Published: 7 February 2022

• Energy infrastructure development projects face a mounting cyber security challenge as assets and equipment become more network-connected
• Engineering, procurement and construction (EPC) contractors must meet customer requirements for the infrastructure to be cyber secure on handover and operational start-up
• EPC contractors need to encourage small system suppliers to provide cyber-secure systems and components
• It is advisable to test the cyber vulnerability of unvalidated new products or technologies, says Omar Garcia of EPC contractor Schneider Electric

Engineering, procurement and construction (EPC) contractors managing energy infrastructure development projects face growing cyber security challenges as once standalone computing systems managing industrial operations become increasingly connected to IT infrastructure and the Internet of Things.

This growing connectivity makes substantial demands on EPC contractors to develop and hand over assets that are on time and within budget, but also cyber secure at operational start-up. Throughout the project phase, contractors must display to operators up-to-date understanding of the risk that Industrial Control Systems (ICS) could be vulnerable to cyber-attacks, and how risks can be reduced. Operators need reassurance, for example, that third-party equipment and systems that the contractor recommends will not introduce unacceptable cyber risk to their operations.

The sheer number of people – in-house and suppliers – involved in large energy infrastructure projects also raises the risk that cyber security could be compromised through their connecting laptops, pen drives, and other devices and peripherals, and installing software. Another significant threat comes through not always using the latest version of cyber security software.

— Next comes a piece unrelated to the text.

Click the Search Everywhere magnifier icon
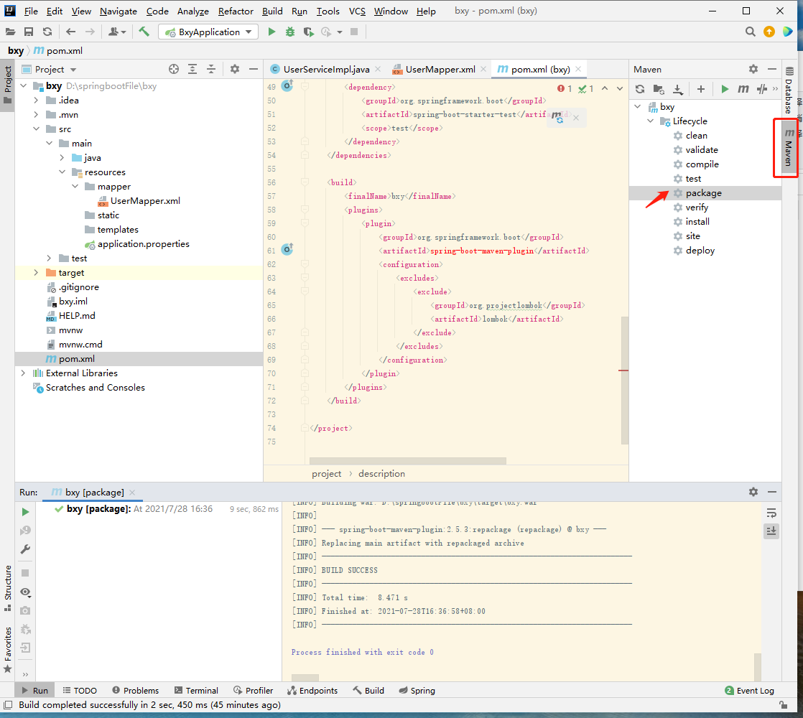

The complexity of the cyber security challenge is multiplied by the communications requirements that it creates. “The big challenge in implementing cybersecurity for energy infrastructure projects is that there are many different ways to get to the acceptable level of risk that an operator wants to reach before the project can be handed over to them for operation,” says Omar Garcia, project manager for Schneider Electric.

This all means that an EPC contractor’s project manager, dealing directly with the customer, must now be able to convey authoritatively the challenges, options, and progress towards reaching the required level of cybersecurity for a more complex and interconnected set of assets and systems. This requires project managers to continually demonstrate that they know the cybersecurity status of the asset, what the current cyber threat and risk profiles are, and what strategies can ensure customer expectations will continue to be met.

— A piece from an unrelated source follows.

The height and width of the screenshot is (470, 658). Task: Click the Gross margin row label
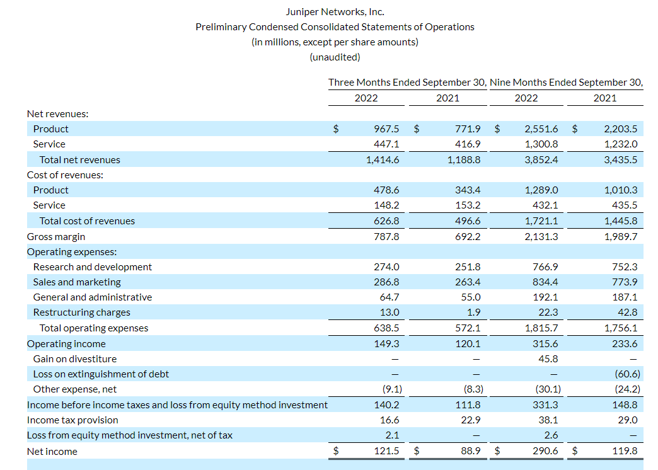[56, 236]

“We depend a lot on technical managers and other SME (subject matter experts) from Schneider Electric and the operator of a development, and tend to prepare and use a risk-assessment matrix in every project to better align with the customer and their expectations,” explains Omar. Such a matrix is a graphical representation of the probability and severity of risks as calculated in quantitative risk assessment (Figure 1). “This involves defining the scope of works to perform in alignment with customers, and is a good, graphic model to show them how you are progressing and how much you are reducing the risks,” Omar adds.

Single-source equipment providers complicate the cyber security challenge

In energy infrastructure projects involving complex, multi-stakeholder supply chains, small system suppliers often represent a higher cyber risk, according to Christian Nerland, business development director, cyber security, DNV: “Smaller vendors have less history of protecting their systems, which used to be standalone. Now, though, their systems are becoming increasingly connected, and the large and fragmented supply chain is a challenge for systems integrators and for the EPC contractors with the oversight of cyber risk.”

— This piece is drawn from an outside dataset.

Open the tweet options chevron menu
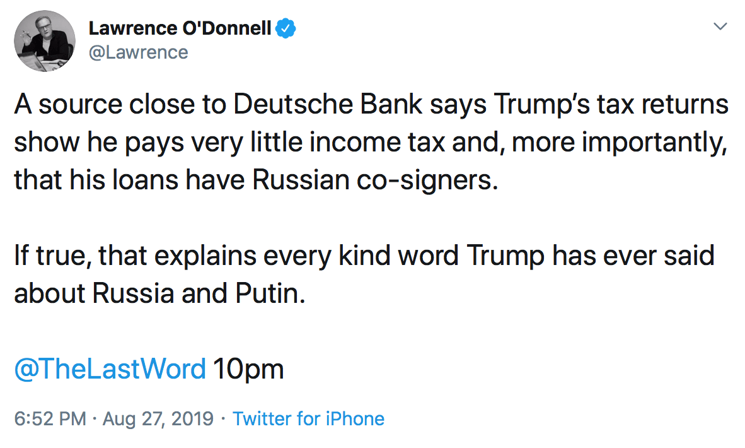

Omar observes: “For example, when you are facing Original Equipment Manufacturers (OEMs) and vendors in brownfield projects, all are single sources of specified equipment and parts. You have no option but to use them, and you need their support and engagement. You need them to implement some cybersecurity technologies that the customer requires. In some cases, though, these vendors are not very large companies and do not have the cyber security skills.”

Consequently, the EPC contractor needs ways to assist such vendors to understand the importance of cyber security in the OT components being supplied and to secure their support as much as possible.